__REQUIREMENT__.
Character for character, give back every line below.
########################################
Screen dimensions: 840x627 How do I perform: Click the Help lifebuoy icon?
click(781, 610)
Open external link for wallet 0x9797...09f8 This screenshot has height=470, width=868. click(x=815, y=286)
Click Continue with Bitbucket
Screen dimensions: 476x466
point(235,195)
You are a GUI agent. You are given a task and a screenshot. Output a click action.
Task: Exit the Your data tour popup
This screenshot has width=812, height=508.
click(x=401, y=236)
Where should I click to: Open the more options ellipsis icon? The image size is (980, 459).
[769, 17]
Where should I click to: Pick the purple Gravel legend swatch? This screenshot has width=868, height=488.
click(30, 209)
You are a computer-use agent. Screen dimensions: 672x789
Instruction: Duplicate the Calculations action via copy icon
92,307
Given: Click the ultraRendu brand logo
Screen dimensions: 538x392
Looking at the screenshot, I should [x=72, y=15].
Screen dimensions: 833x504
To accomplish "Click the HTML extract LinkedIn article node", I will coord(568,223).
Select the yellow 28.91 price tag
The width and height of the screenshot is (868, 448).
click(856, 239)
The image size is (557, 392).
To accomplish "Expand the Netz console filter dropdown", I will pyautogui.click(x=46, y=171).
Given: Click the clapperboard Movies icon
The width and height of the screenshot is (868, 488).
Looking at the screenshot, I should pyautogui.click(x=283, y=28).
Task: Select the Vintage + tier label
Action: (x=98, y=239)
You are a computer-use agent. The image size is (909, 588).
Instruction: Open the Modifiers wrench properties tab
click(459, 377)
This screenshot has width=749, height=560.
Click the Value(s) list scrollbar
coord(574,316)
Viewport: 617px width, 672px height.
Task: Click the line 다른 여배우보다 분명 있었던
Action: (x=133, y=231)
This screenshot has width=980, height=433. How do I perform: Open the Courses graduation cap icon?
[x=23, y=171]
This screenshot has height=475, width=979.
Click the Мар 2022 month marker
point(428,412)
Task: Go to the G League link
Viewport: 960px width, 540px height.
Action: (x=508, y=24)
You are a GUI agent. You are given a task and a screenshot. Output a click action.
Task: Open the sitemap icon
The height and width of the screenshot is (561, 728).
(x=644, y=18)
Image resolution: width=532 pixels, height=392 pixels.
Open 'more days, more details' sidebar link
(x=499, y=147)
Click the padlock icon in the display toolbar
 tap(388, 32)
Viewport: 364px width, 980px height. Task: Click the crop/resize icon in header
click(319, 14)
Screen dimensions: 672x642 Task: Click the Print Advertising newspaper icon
########################################
__RESULT__.
Screen dimensions: 840x627 How do I perform: Click the Help lifebuoy icon?
click(781, 610)
Open external link for wallet 0x9797...09f8 This screenshot has height=470, width=868. click(x=815, y=286)
Click Continue with Bitbucket
Screen dimensions: 476x466
point(235,195)
You are a GUI agent. You are given a task and a screenshot. Output a click action.
Task: Exit the Your data tour popup
This screenshot has width=812, height=508.
click(x=401, y=236)
Where should I click to: Open the more options ellipsis icon? The image size is (980, 459).
[769, 17]
Where should I click to: Pick the purple Gravel legend swatch? This screenshot has width=868, height=488.
click(30, 209)
You are a computer-use agent. Screen dimensions: 672x789
Instruction: Duplicate the Calculations action via copy icon
92,307
Given: Click the ultraRendu brand logo
Screen dimensions: 538x392
Looking at the screenshot, I should [x=72, y=15].
Screen dimensions: 833x504
To accomplish "Click the HTML extract LinkedIn article node", I will coord(568,223).
Select the yellow 28.91 price tag
The width and height of the screenshot is (868, 448).
click(856, 239)
The image size is (557, 392).
To accomplish "Expand the Netz console filter dropdown", I will pyautogui.click(x=46, y=171).
Given: Click the clapperboard Movies icon
The width and height of the screenshot is (868, 488).
Looking at the screenshot, I should pyautogui.click(x=283, y=28).
Task: Select the Vintage + tier label
Action: (x=98, y=239)
You are a computer-use agent. The image size is (909, 588).
Instruction: Open the Modifiers wrench properties tab
click(459, 377)
This screenshot has width=749, height=560.
Click the Value(s) list scrollbar
coord(574,316)
Viewport: 617px width, 672px height.
Task: Click the line 다른 여배우보다 분명 있었던
Action: (x=133, y=231)
This screenshot has width=980, height=433. How do I perform: Open the Courses graduation cap icon?
[x=23, y=171]
This screenshot has height=475, width=979.
Click the Мар 2022 month marker
point(428,412)
Task: Go to the G League link
Viewport: 960px width, 540px height.
Action: (x=508, y=24)
You are a GUI agent. You are given a task and a screenshot. Output a click action.
Task: Open the sitemap icon
The height and width of the screenshot is (561, 728).
(x=644, y=18)
Image resolution: width=532 pixels, height=392 pixels.
Open 'more days, more details' sidebar link
(x=499, y=147)
Click the padlock icon in the display toolbar
 tap(388, 32)
Viewport: 364px width, 980px height. Task: Click the crop/resize icon in header
click(319, 14)
Screen dimensions: 672x642 Task: Click the Print Advertising newspaper icon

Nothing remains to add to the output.